1. Field of the Invention
The present invention relates to a method of manufacturing a semiconductor probe having resistive tips of uniform height.
2. Description of the Related Art
As the demand for compact electronic devices such as portable communication terminals increases, there is a need for ultra compact and highly integrated nonvolatile recording media. A conventional hard disc can not be easily made into compact form, and high integration of flash memory is hard to achieve. Therefore, an information storing device using a scanning probe has been proposed.
A scanning probe is used in a variety of Scanning Probe Microscopy (SPM) techniques. For example, the scanning probe is used in a Scanning Tunneling Microscope (STM) that reproduces information by detecting current flowing between the scanning probe and a sample, an Atomic Force Microscope (AFM) that utilizes atomic force between the scanning probe and a sample, a Magnetic Force Microscope (MFM) that makes use of force between a magnetic field and the magnetized scanning probe, a Scanning Near-Field Optical Microscope (SNOM) that overcomes a resolution limit due to the wavelength of visible light, and an Electrostatic Force Microscope (EFM) using electrostatic force between a probe and a sample.
In order to record and reproduce information with high speed and high density using the SPM technique, surface charges on a small region having a diameter on the order of tens of nanometers must be detected, and cantilevers must be manufactured in an array for improving recording and reproducing speed.
International patent publication No. WO 03/096409 discloses a method of manufacturing a semiconductor probe having a resistive tip. The method includes forming a mask in a stripe shape on a substrate, and forming a resistive region under the mask through ion implantation and an annealing process.

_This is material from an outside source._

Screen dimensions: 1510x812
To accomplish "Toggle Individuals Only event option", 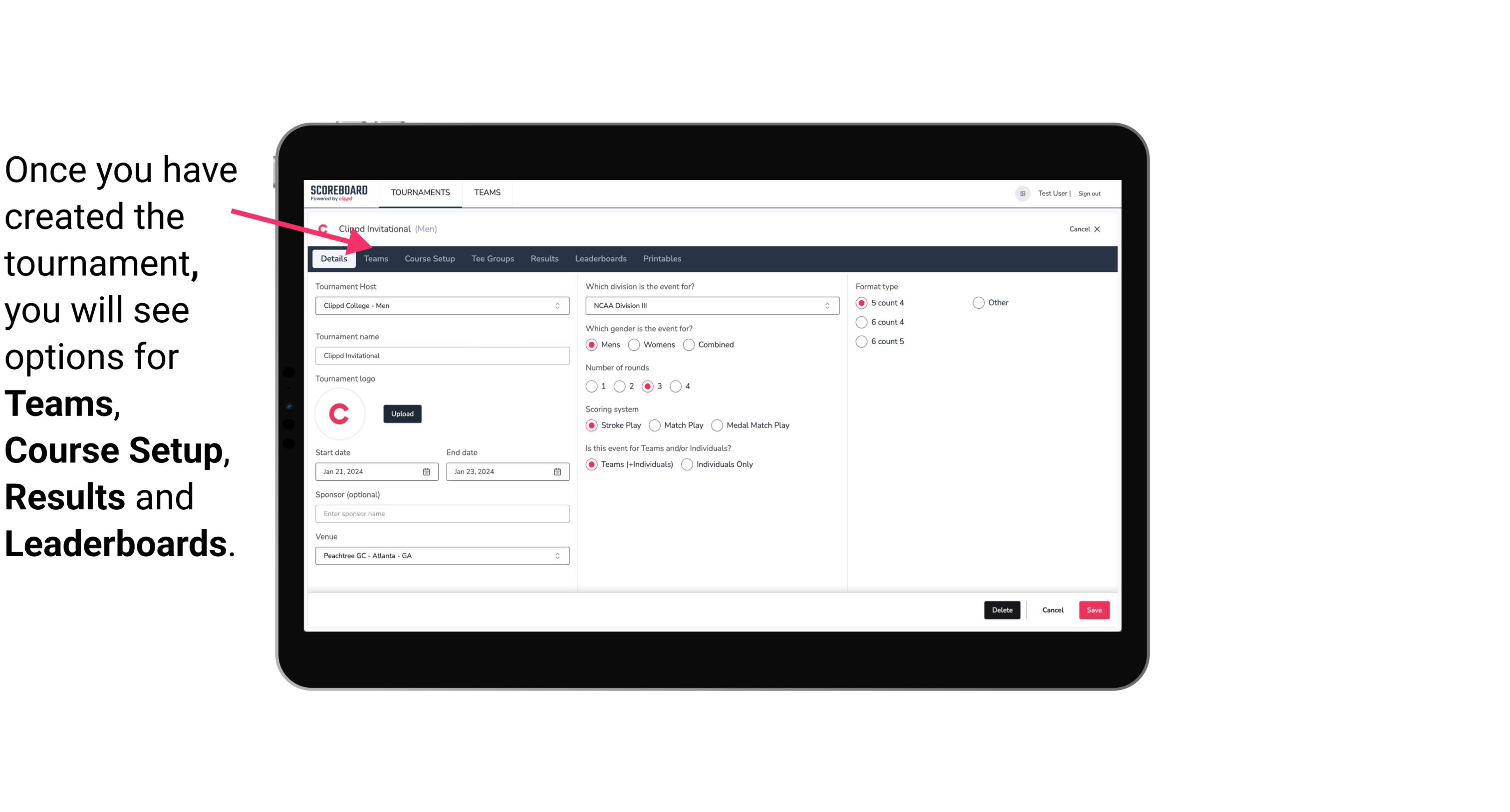I will pyautogui.click(x=687, y=464).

Next, a mask in a rectangular shape is formed by etching the mask using a photomask having a strip shape, which is perpendicular to the mask, and tips in which the resistive region is self-aligned is formed by etching the substrate using the rectangularly shaped mask.
FIG. 1 is a drawing which illustrates a conventional method of forming a resistive tip using a mask having a rectangular shape;
Referring to FIG. 1, when etching an upper surface of the substrate 10 using a rectangularly shaped mask 16 having a width of approximately 2 μm, a peak forming portion composed of electrode regions 11 and 12 and a resistive region 14 is formed. At this time, the width W of a tip neck formed under the mask 16 varies according to the degree of etching. The width W of the tip neck is an important parameter for determining the height of the tip. The height of the tip can vary according to the width W of the tip neck when performing a thermal oxidation process for forming a sharp peak after removing the rectangular mask 16. In a scanning probe device using a plurality of cantilevers in an array, the height of the tips must be uniform. If the height of the tips is not uniform, there is a problem in simultaneously reading and writing with the cantilevers. In order to adjust the height of the tip to approximately 1 μm, the width W of the tip neck can be managed to approximately 300 nm. The width W of the tip neck during an etching process is measured by a faint shadow through the mask 16 using an optical microscope.
However, measurement of the width W of the tip neck using an optical microscope is not correct since the width W of the tip neck is estimated by a faint shadow. Therefore, there is a drawback in that the height of the tip is not manufactured within the desired range.